I am sharing my DNA success story #dna
Moishe Miller
Good morning from Brooklyn,
I am sharing my DNA success story from this weekend, notwithstanding both endogamy and pedigree collapse in my family ancestry. I tested family members a few years ago on FTDNA and also uploaded their results to MyHeritage. Last month, I re-tested my maternal aunt, but with Ancestry. The results came back this past Friday. One of her highest matches was to someone with a surname of SWIMM and the match was 3% shared DNA | 232 cM across 14 segments, Unweighted shared DNA: 232 cM, Longest segment: 34 cM. There was a tree with only 3 people, but SWIMM's father was SWIMMER. I had Schwimmer's in my tree and wondered if this was a match.
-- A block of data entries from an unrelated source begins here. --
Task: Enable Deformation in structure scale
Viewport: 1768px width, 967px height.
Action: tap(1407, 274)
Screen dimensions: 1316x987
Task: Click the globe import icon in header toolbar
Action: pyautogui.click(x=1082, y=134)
Using Blaine T. Bettinger's quick-n-dirty tree methodology, I was able to bring this family back two more generations, and tentatively back to Munkacz (a town now in the Ukraine) to connect this tree to my g-gm (using the unindexed Hebrew name on a tombstone in Pennsylvania). My g-gm's parents were both married before; both had spouses that passed away after starting a family. I have found birth records for many of her half-siblings, but was never successful in finding a paper trail to trace any of them forward. Now, with this DNA test, I found a family that immigrated to the USA in 1895. I never found them because of the changed surname. Looking up the match on the Shared cM Tool, it indicates a 33% chance for Half 2c, which is what I believe my aunt is with this match. And then serendipitously, a day later, I had activity show on my tree at FamilySearch, with someone linked to another of my g-gm's half-siblings; a full sibling to this SWIMM. This was through a much larger match to my maternal great-aunt, and this one was via MyHeritage, with a family now residing in Hungary. This match had Shared DNA of 280 cM, 10 Shared segments, Largest segment 51.5 cM. I believe the match to be a half 1c2r. The Shared cM Tool shows 17% for this, but notes: † this relationship has a positive probability for 280cM in thednageek's table of probabilities, but falls outside the bounds of the recorded cM range (99th percentile). My paper trail is not yet conclusive enough, but if they test on Ancestry, while I do more paper genealogy in Hungary and Ukraine, I hope to prove all three families link the way it seems to me. I hope my experience encourages others. Stay safe.